Air transport industry IT specialist SITA will partner with network operator Orange Business Services to host cloud applications in six data centers around the world, the companies announced Wednesday.
The companies expect the first three data centers, in Atlanta, Frankfurt and Singapore, to enter service early next year. Three others, in Hong Kong, Johannesburg and Sydney, will open in the third quarter of next year, they said.
SITA announced its plan to offer a cloud infrastructure for the air transport industry in April, and has already begun construction of the data center in Atlanta.
Having six data centers around the world will enable the two companies to offer service to customers worldwide with a latency of under 100 milliseconds, Orange Business Services CEO Vivek Badrinath said during a webcast news conference. Orange Business Services is owned by France T
With centers in different jurisdictions, customers will also have a choice of where their data and applications are hosted, SITA CEO Francesco Violante said during the same webcast.
The data centers will all meet the Uptime Institute's requirements for Tier III data centers, Badrinath said. The Uptime Institute's standard calls for redundant data paths and power systems, and availability of at least 99.982 percent. Some of the six centers -- including the one under construction in Atlanta -- will meet the additional requirements for Tier IV, which include redundancy in power storage and cooling system power supply, and availability of 99.9995 percent.

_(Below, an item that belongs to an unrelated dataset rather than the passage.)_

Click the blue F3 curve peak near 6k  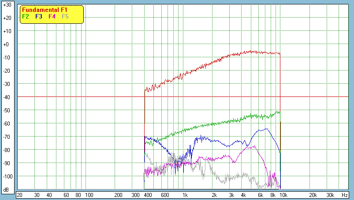click(x=266, y=129)
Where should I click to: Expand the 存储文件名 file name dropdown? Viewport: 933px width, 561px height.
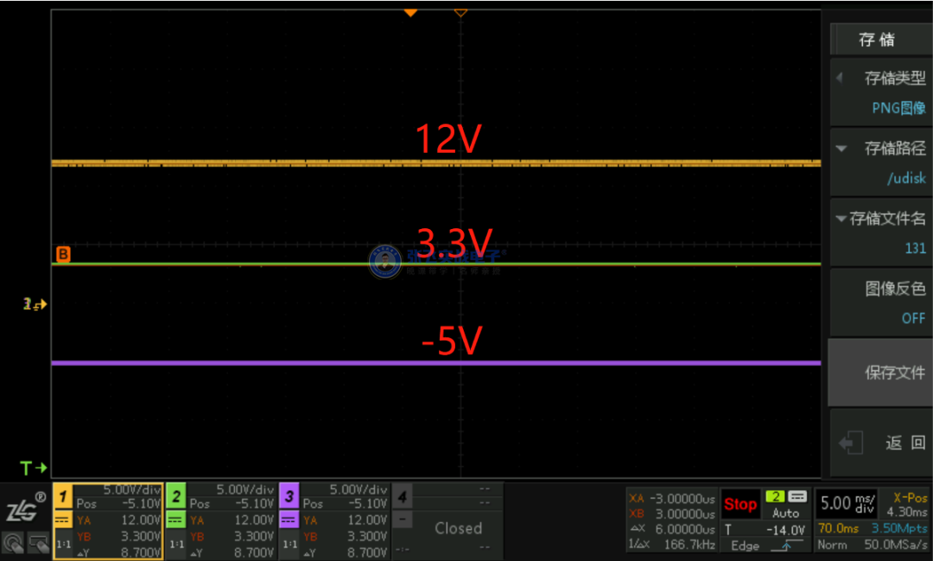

The air transport industry is interested in cloud computing as a way to cut the cost of handling workload that varies seasonally or with the time of day, said Badrinath. Cloud computing can also offer greater security because it will be handled by specialists, he said.
Customers for the service aren't necessarily looking for cost savings, but for flexibility at the operational level as more employees become mobile, said Greg Ouillon, SITA's vice president heading the ATI Cloud program, also on the conference call.
The Orange-SITA cloud will not be restricted to aviation-related applications, however: Orange will also sell capacity to its customers in other industries, Badrinath said.
The data centers will be built to common design criteria and share the same software for functions such as orchestration, and will be interconnected by Orange's MPLS (Multi-protocol Label Switching) network, he said. However, the companies have not yet chosen hardware partners, and for some sites are still looking for real-estate partners, he said.
The companies decided to put two data centers close together, in Hong Kong and Singapore, in part to allay customer concerns about national data protection regimes, Badrinath said.
The decision was also influenced by expectations of growth in demand for air travel in China, he said.
China plans to build 120 airports, with many of the country's airlines having international aspirations, Violante added.
Peter Sayer covers open source software, European intellectual property legislation and general technology breaking news for IDG News Service. Send comments and news tips to Peter at firstname.lastname@example.org.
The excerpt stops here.